I didn't look at the details of the code, just a quick scan.
you could gain some speed by replacing the all the loops that check if a card is taken with a bit mask, eg for a pool of 52 cards, we prevent collisions like so:
DWORD dwMask[2] = {0}; //64 bits
//...
int nCard;
while(true)
{
nCard = rand_52();
if(!(dwMask[nCard >> 5] & 1 << (nCard & 31)))
{
dwMask[nCard >> 5] |= 1 << (nCard & 31);
break;
}
}
//...
My guess would be the memcpy(1326*sizeof(double)) within the retry-loop. It doesn't seem to change, so should it be copied each time?
Rather than tell you what the problem is, let me suggest how you can find it. Either 1) single-step it in the IDE, or 2) randomly halt it to see what it's doing.
That said, sampling by rejection, as you are doing, can take an unreasonably long time if you are rejecting most samples.
Your inner "try_again" for loop should stop as soon as it sets try_again to true - there's no point in doing more work after you know you need to try again.
for (n = 0; n < i && !try_again; n++) {
try_again = (temp[n] == temp[i]) || (temp[n] == temp[i+1]);
}
Answering the second question about picking from a weighted set also has an algorithmic replacement that should be less time complex. This is based on the principle of that which is pre-computed does not need to be re-computed.

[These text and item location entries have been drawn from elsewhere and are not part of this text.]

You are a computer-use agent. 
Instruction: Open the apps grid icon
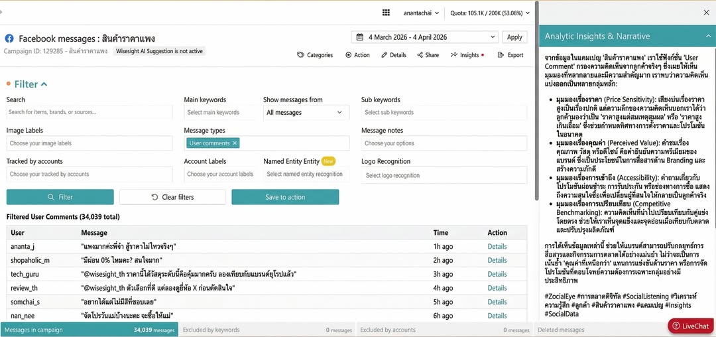[387, 13]
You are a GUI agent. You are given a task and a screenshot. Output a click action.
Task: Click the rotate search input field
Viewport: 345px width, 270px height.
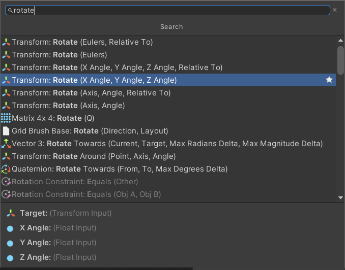click(x=167, y=10)
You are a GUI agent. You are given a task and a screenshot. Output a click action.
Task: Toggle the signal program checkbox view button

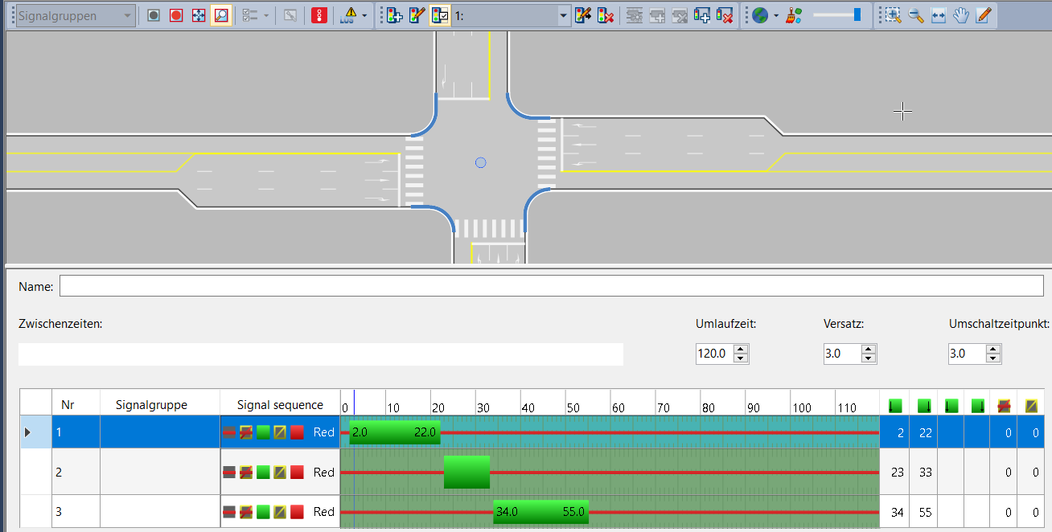[439, 15]
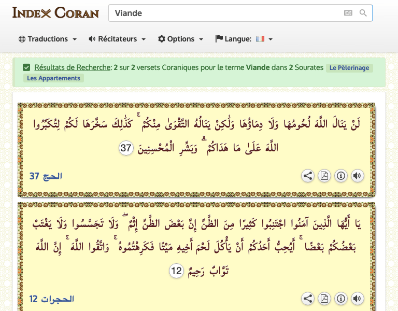Export verse Al-Hujurat 12 as PDF
The height and width of the screenshot is (311, 398).
pos(324,299)
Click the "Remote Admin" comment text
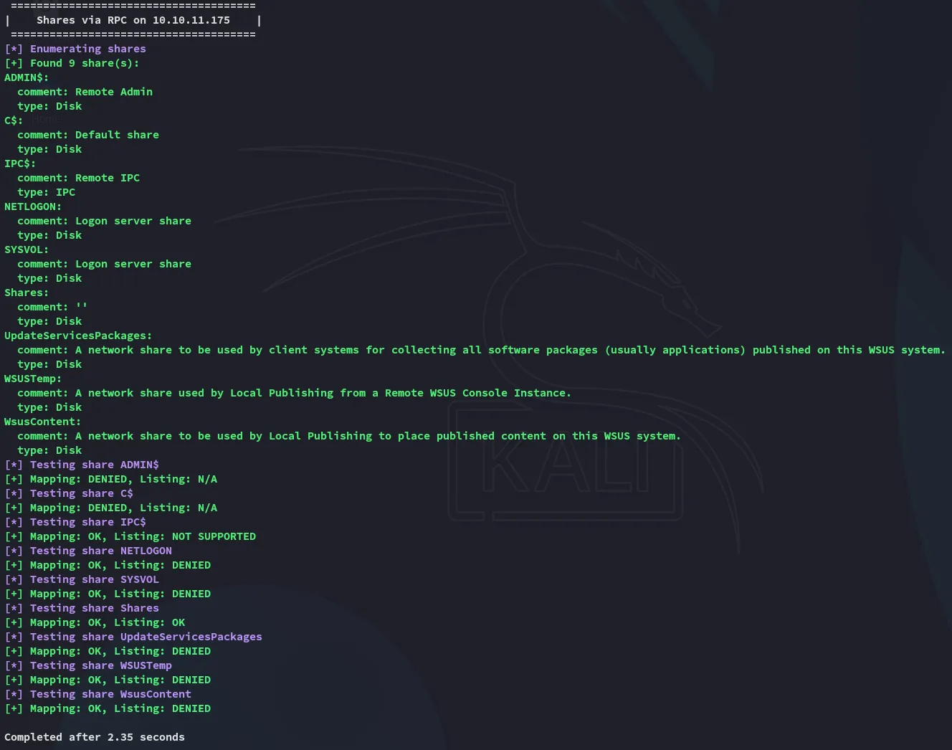Image resolution: width=952 pixels, height=750 pixels. click(x=113, y=92)
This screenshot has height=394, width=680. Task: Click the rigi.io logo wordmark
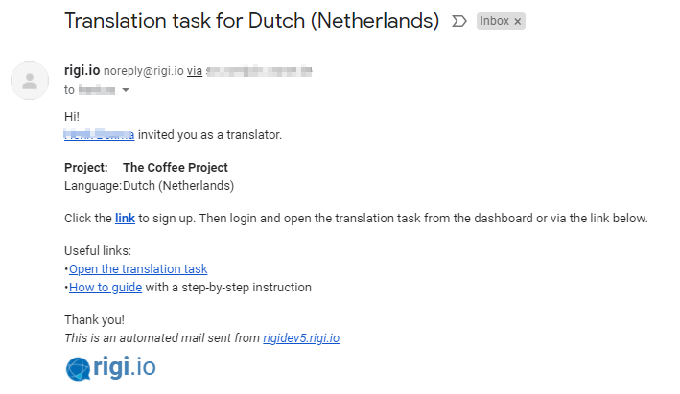[x=125, y=367]
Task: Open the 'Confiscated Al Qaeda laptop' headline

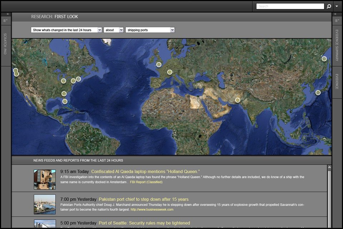Action: (x=145, y=171)
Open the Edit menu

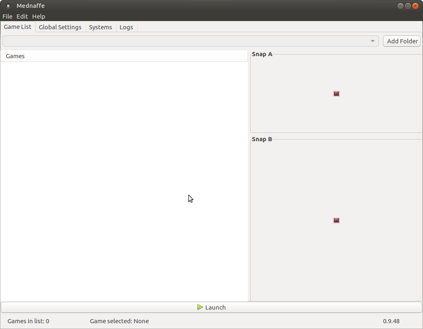(22, 17)
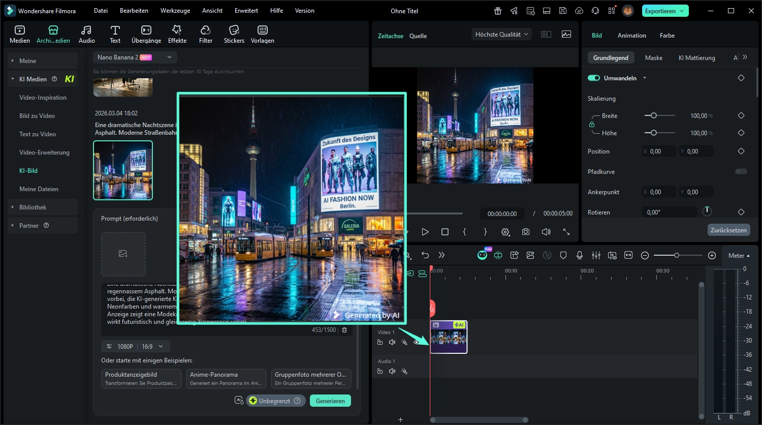Expand the Bibliothek section in sidebar
This screenshot has height=425, width=762.
click(x=33, y=207)
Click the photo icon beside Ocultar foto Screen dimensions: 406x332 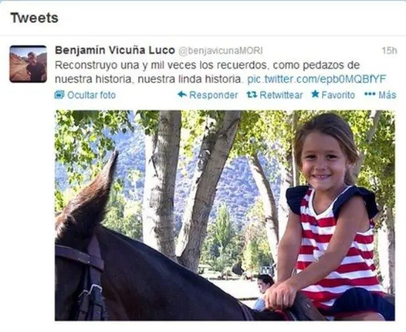(59, 95)
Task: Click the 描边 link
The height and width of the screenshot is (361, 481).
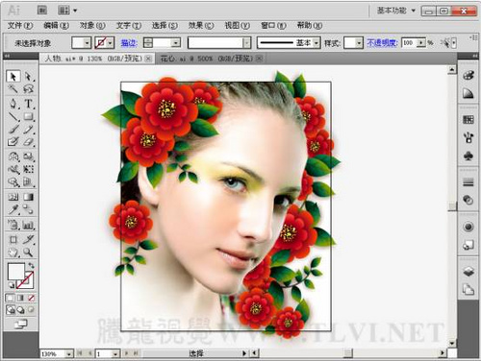Action: (x=129, y=43)
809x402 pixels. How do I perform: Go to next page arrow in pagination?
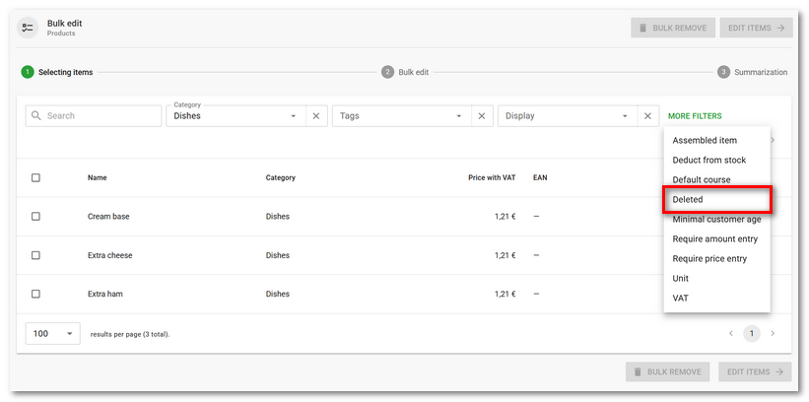click(x=773, y=334)
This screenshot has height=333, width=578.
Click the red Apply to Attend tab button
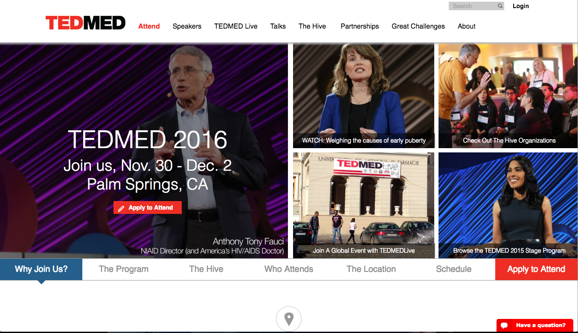(x=537, y=269)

In an ordinary selection, you have an integral number of bins which makes picking a bin an O(1) operation. Your weighted_randi function has bins of real length, thus selection in your current version operates in O(n) time. Since you don't say (but do imply) that the vector of weights w is constant, I'll assume that it is.
You aren't interested in the width of the bins, per se, you are interested in the locations of their edges that you re-compute on every call to weighted_randi using the variable threshold. If the constancy of w is true, pre-computing a list of edges (that is, the value of threshold for all *w) is your O(n) step which need only be done once. If you put the results in a (naturally) ordered list, a binary search on all future calls yields an O(log n) time complexity with an increase in space needed of only sizeof w / sizeof w[0].